WHAT IS BEING ASKED:
Your task is to print all of the entries exactly, though the pictures should not be included.

*** Opening RAW DATA ***

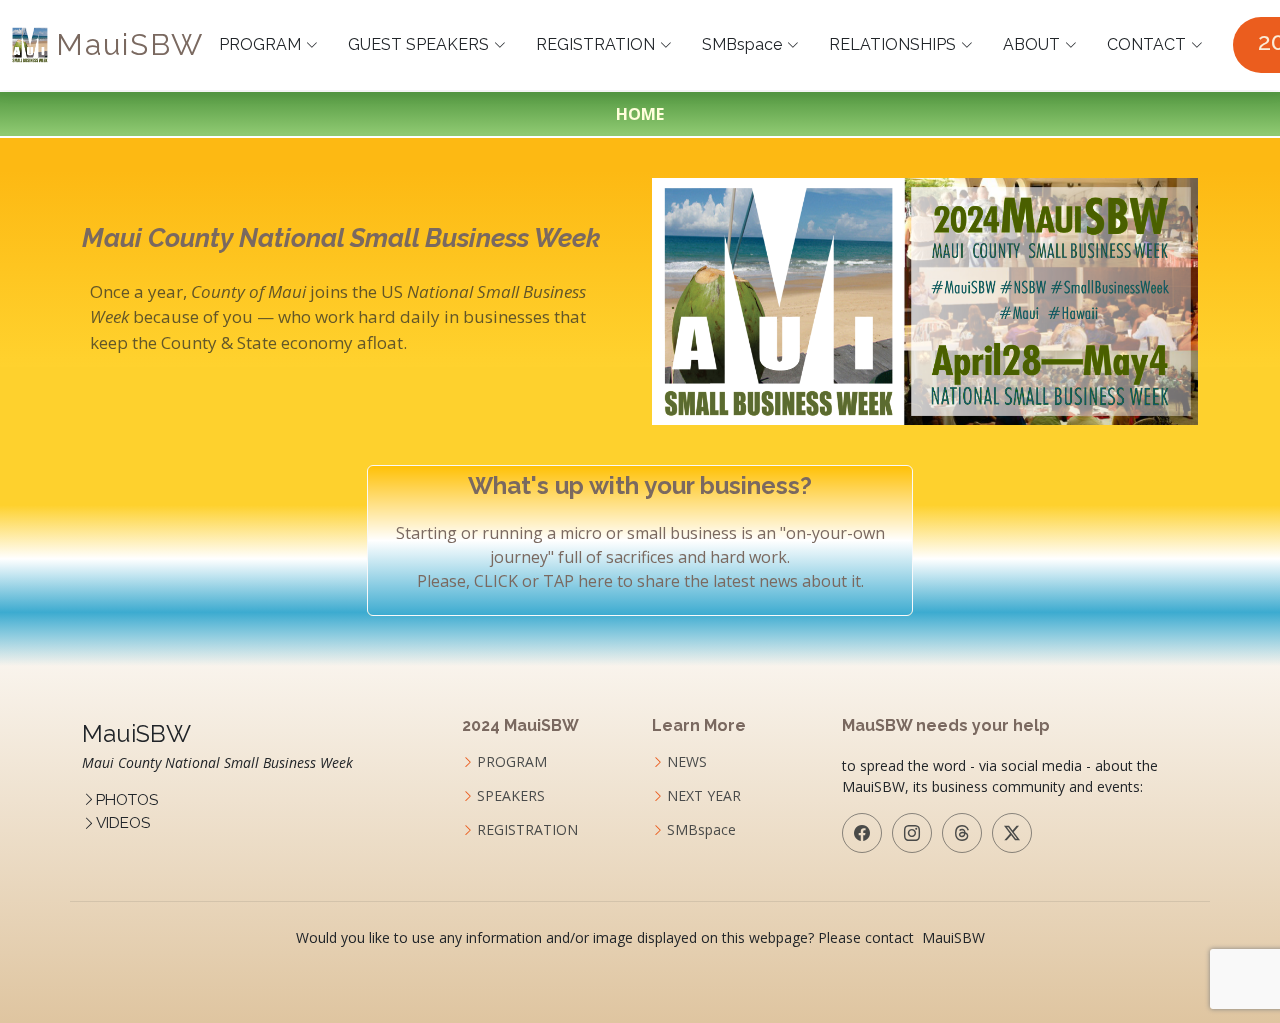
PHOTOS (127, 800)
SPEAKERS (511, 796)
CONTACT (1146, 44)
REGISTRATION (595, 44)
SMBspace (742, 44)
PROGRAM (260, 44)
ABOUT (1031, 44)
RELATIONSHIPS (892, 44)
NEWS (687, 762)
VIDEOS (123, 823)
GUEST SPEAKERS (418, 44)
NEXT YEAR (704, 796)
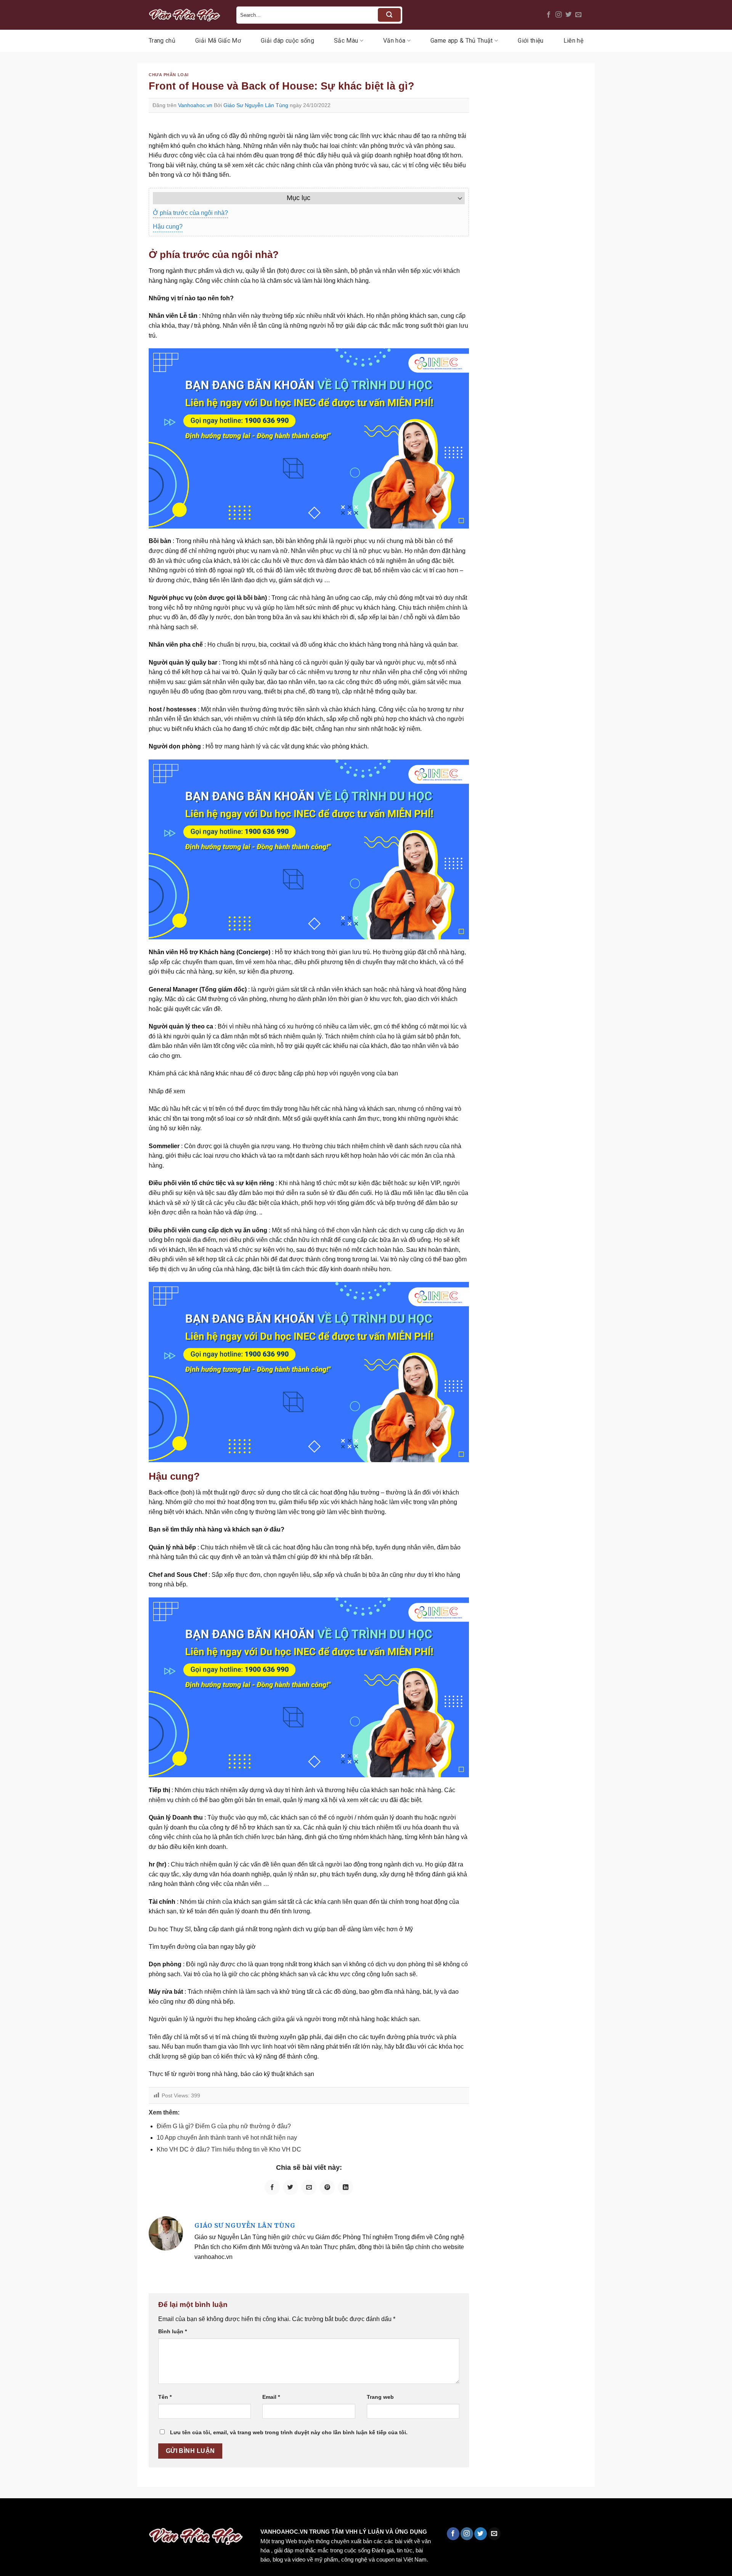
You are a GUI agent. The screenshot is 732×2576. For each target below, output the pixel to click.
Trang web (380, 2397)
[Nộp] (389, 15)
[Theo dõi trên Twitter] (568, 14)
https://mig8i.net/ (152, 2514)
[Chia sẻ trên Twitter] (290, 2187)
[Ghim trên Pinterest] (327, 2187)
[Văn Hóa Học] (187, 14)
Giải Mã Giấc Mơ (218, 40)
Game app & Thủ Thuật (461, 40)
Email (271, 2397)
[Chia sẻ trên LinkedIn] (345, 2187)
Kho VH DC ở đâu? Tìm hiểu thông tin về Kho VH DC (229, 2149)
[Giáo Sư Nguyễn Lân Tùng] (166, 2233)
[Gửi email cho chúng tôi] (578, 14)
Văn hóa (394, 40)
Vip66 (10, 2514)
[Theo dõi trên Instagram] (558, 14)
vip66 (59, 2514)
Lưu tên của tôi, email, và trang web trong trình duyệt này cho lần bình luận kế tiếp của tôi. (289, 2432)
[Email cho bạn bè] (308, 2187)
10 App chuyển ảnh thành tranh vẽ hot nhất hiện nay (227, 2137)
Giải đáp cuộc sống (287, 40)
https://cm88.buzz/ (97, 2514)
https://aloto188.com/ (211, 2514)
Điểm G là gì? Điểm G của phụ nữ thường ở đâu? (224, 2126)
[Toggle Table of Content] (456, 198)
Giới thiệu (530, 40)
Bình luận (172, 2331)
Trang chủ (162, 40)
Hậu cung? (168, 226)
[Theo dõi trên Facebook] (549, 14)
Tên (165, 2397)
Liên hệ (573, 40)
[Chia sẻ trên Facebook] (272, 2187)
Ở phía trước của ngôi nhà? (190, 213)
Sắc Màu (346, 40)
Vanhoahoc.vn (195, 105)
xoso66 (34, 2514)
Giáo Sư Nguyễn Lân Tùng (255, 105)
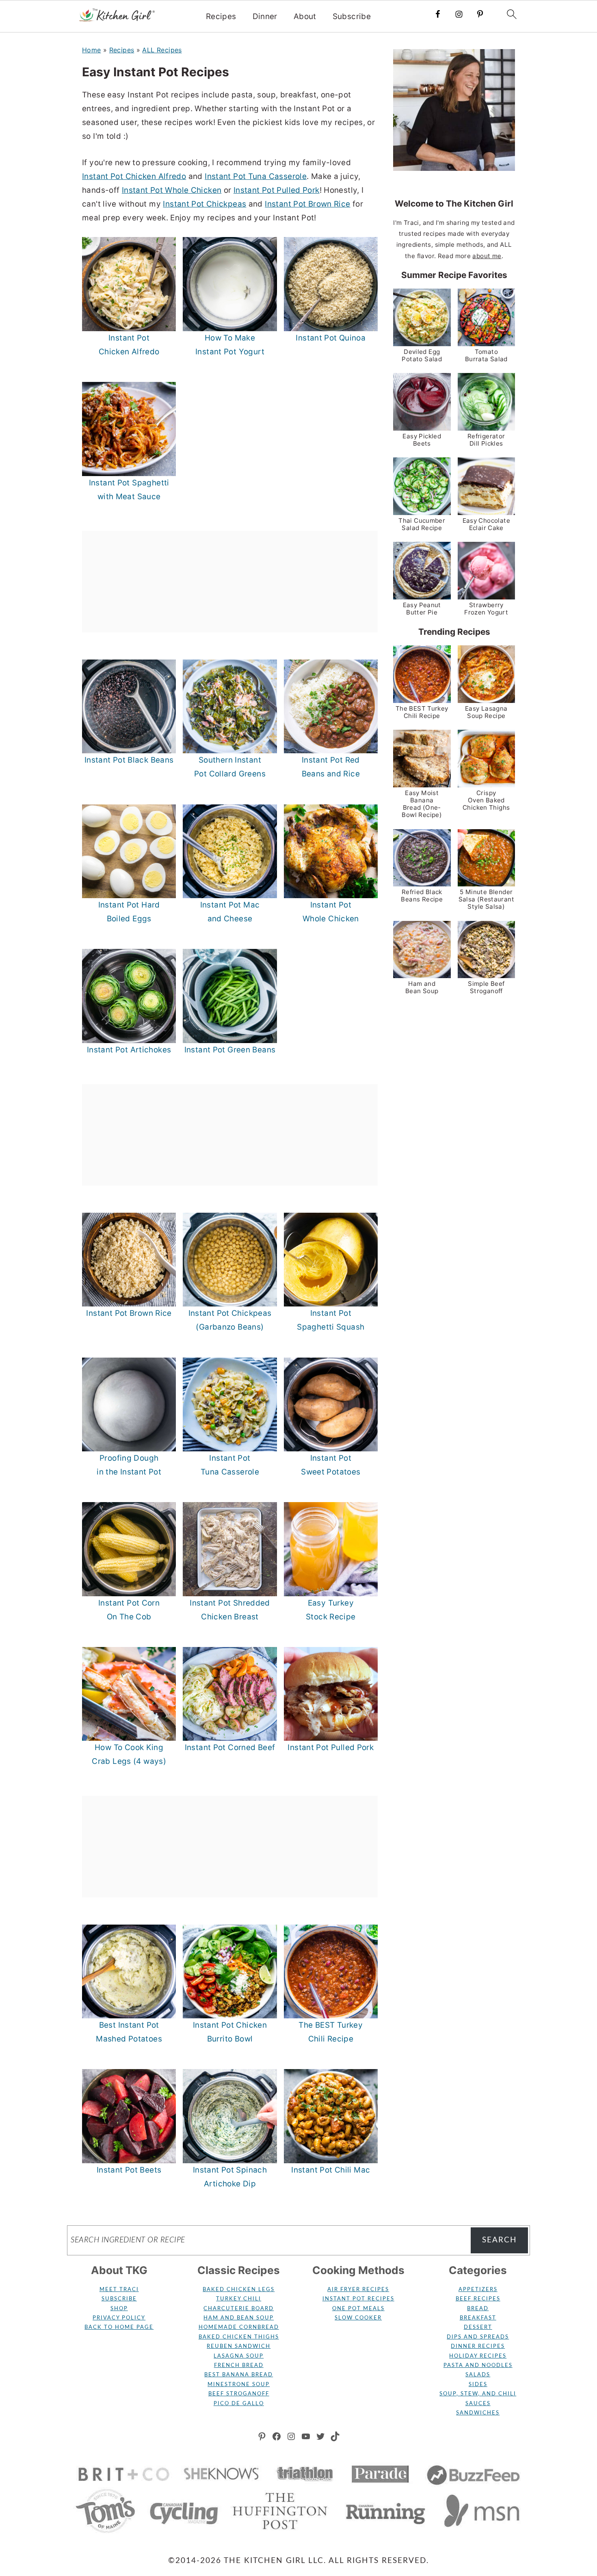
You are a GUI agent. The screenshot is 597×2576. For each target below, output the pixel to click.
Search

*** Closing RAW DATA ***

TASK OUTPUT:
PHOTOS (127, 800)
SPEAKERS (511, 796)
CONTACT (1146, 44)
REGISTRATION (595, 44)
SMBspace (742, 44)
PROGRAM (260, 44)
ABOUT (1031, 44)
RELATIONSHIPS (892, 44)
NEWS (687, 762)
VIDEOS (123, 823)
GUEST SPEAKERS (418, 44)
NEXT YEAR (704, 796)
You are a GUI agent. The screenshot is 732×2576. For each target below, output the pixel to click.
Trang web (380, 2397)
[Nộp] (389, 15)
[Theo dõi trên Twitter] (568, 14)
https://mig8i.net/ (152, 2514)
[Chia sẻ trên Twitter] (290, 2187)
[Ghim trên Pinterest] (327, 2187)
[Văn Hóa Học] (187, 14)
Giải Mã Giấc Mơ (218, 40)
Game app & Thủ Thuật (461, 40)
Email (271, 2397)
[Chia sẻ trên LinkedIn] (345, 2187)
Kho VH DC ở đâu? Tìm hiểu thông tin về Kho VH DC (229, 2149)
[Giáo Sư Nguyễn Lân Tùng] (166, 2233)
[Gửi email cho chúng tôi] (578, 14)
Văn hóa (394, 40)
Vip66 (10, 2514)
[Theo dõi trên Instagram] (558, 14)
vip66 (59, 2514)
Lưu tên của tôi, email, và trang web trong trình duyệt này cho lần bình luận kế tiếp của tôi. (289, 2432)
[Email cho bạn bè] (308, 2187)
10 App chuyển ảnh thành tranh vẽ hot nhất hiện nay (227, 2137)
Giải đáp cuộc sống (287, 40)
https://cm88.buzz/ (97, 2514)
https://aloto188.com/ (211, 2514)
Điểm G là gì? Điểm G của phụ nữ thường ở đâu? (224, 2126)
[Toggle Table of Content] (456, 198)
Giới thiệu (530, 40)
Bình luận (172, 2331)
Trang chủ (162, 40)
Hậu cung? (168, 226)
[Theo dõi trên Facebook] (549, 14)
Tên (165, 2397)
Liên hệ (573, 40)
[Chia sẻ trên Facebook] (272, 2187)
Ở phía trước của ngôi nhà? (190, 213)
Sắc Màu (346, 40)
Vanhoahoc.vn (195, 105)
xoso66 (34, 2514)
Giáo Sư Nguyễn Lân Tùng (255, 105)
You are a GUI agent. The screenshot is 597×2576. For each target below, output the pixel to click.
Search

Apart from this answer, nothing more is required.